As any healthcare professional working within the NHS, we are exposed to increasing stress and workload. The intrinsic limitations of our memory, our environment and the impact of stress and fatigue can all influence our communication with others. Working frequently in shifts results in dynamic teams, with members not being constant and, therefore, an inherent lack of team stability. Handover of care is therefore essential in developing a shared mental model and effective continuity of care.

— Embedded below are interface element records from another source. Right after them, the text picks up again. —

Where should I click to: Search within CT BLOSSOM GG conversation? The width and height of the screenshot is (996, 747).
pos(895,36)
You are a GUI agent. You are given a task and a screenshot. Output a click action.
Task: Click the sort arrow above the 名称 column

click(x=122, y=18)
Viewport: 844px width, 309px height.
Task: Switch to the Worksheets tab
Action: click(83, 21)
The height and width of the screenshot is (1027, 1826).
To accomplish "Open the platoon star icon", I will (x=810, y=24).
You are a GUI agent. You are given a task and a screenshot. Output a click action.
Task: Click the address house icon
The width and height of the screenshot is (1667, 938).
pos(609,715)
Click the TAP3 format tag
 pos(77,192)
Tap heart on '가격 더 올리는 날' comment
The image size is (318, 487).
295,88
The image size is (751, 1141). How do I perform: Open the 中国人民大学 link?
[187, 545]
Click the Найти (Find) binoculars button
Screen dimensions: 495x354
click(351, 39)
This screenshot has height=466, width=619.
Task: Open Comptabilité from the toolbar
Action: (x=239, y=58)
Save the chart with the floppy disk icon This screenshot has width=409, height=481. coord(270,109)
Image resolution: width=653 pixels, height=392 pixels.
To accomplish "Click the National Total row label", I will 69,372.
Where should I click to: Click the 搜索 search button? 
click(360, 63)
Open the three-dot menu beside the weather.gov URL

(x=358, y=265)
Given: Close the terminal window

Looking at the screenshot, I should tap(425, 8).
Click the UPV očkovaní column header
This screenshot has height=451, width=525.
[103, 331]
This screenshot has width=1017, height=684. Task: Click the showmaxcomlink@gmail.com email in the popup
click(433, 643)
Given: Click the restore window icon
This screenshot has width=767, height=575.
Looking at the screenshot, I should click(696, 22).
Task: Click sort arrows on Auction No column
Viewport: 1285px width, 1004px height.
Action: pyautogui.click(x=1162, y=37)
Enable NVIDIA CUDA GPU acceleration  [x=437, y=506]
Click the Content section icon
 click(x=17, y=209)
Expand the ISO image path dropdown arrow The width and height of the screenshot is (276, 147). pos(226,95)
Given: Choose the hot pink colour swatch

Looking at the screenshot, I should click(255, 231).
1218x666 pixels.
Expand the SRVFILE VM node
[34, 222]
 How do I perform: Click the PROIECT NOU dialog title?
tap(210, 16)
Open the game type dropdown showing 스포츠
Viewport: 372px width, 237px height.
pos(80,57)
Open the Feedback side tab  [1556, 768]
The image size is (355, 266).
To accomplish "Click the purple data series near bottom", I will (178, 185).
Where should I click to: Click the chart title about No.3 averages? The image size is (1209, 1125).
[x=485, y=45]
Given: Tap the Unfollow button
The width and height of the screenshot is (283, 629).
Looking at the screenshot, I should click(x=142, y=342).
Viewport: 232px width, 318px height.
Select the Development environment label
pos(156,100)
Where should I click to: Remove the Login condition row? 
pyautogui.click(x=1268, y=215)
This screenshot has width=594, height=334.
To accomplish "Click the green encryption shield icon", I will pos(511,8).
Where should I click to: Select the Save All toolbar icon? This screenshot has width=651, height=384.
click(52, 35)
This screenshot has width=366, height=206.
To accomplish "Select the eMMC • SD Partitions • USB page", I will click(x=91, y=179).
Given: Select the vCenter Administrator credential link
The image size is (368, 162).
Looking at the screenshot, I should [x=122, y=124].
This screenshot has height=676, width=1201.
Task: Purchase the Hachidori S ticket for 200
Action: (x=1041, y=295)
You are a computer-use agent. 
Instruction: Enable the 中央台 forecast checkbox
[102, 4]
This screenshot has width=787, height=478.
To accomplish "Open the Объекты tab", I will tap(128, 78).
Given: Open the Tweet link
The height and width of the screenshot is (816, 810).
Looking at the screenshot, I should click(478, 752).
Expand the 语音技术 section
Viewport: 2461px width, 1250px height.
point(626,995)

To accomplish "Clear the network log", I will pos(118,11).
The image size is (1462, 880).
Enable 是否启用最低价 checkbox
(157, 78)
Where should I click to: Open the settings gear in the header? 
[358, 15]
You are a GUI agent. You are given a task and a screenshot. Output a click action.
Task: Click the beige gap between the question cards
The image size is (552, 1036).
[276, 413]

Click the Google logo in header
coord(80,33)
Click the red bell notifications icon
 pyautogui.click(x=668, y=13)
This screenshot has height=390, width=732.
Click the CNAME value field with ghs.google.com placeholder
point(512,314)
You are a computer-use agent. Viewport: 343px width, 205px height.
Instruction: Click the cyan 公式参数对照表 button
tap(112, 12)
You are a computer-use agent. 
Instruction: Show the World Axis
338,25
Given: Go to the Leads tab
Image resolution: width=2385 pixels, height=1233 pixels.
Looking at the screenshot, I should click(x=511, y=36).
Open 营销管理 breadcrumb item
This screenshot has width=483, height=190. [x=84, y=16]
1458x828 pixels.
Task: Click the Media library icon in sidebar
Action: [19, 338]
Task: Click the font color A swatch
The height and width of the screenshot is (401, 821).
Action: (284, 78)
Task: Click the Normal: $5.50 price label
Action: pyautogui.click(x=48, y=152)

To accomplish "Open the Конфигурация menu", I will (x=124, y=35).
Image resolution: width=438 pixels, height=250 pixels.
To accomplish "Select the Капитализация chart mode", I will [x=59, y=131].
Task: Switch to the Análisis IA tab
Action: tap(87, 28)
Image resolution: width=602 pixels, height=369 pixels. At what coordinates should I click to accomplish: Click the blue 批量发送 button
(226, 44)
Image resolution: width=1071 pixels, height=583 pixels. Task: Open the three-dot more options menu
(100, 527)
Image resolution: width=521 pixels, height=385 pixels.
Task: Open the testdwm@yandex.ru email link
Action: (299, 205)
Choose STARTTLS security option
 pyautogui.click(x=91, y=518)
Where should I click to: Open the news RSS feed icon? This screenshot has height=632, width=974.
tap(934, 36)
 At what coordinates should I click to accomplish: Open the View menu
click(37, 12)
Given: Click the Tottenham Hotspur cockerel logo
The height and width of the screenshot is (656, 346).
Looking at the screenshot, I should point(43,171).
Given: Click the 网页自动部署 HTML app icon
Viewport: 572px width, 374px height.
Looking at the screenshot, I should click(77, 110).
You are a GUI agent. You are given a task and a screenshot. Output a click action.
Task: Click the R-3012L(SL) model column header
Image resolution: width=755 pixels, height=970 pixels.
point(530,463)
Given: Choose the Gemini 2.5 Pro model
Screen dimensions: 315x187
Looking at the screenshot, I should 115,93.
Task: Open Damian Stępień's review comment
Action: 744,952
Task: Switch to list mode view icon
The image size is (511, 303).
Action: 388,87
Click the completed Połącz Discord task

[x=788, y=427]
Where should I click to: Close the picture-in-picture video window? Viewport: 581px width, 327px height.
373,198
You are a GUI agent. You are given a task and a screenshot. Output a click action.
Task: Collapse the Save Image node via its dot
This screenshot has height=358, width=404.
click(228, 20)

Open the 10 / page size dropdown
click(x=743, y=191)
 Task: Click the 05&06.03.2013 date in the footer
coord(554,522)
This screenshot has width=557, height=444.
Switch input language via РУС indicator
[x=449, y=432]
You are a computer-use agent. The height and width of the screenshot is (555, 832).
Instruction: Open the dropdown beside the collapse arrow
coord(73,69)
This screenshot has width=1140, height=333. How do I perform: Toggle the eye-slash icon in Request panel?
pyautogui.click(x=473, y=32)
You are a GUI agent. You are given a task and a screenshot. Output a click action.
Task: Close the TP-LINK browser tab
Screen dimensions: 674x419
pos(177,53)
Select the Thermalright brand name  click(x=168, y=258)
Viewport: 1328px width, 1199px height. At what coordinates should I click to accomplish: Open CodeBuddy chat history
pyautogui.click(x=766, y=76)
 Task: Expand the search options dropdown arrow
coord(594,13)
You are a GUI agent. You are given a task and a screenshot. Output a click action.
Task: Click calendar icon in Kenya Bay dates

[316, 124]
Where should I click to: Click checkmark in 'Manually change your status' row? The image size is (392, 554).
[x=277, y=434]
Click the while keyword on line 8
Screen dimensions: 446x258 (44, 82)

Before each shift handover or before a complex task, such as starting a surgical list, it is imperative to brief as a team. The team brief should consist of:
- who is on the team today and roles of each member
- what is our plan of care (establishing a shared mental model)
- staff availability – for example on delivery suite this could be midwifery and obstetric staffing, operational pressure escalation level (OPEL) status of the delivery suite and neonatal unit and available managers for support
- how the workload can be shared between the team.
Once the brief has been established, handover can then occur. Handover between shifts should be multidisciplinary, formal and follow a consistent format. Importantly handover should:
- have adequate time without distractions or interruptions
- be clearly led – either by the team leader, coordinator or most senior person on the outgoing team, but most importantly by the person who has maintained situational awareness throughout the previous shift, and therefore has the knowledge to provide an accurate handover
- exchange of sufficient and relevant information using standardised communication tools such as SBAR for information. This involves specifically highlighting patients with concerns, or who are at high risk and stating clear plans
- description and assignment of uncompleted tasks.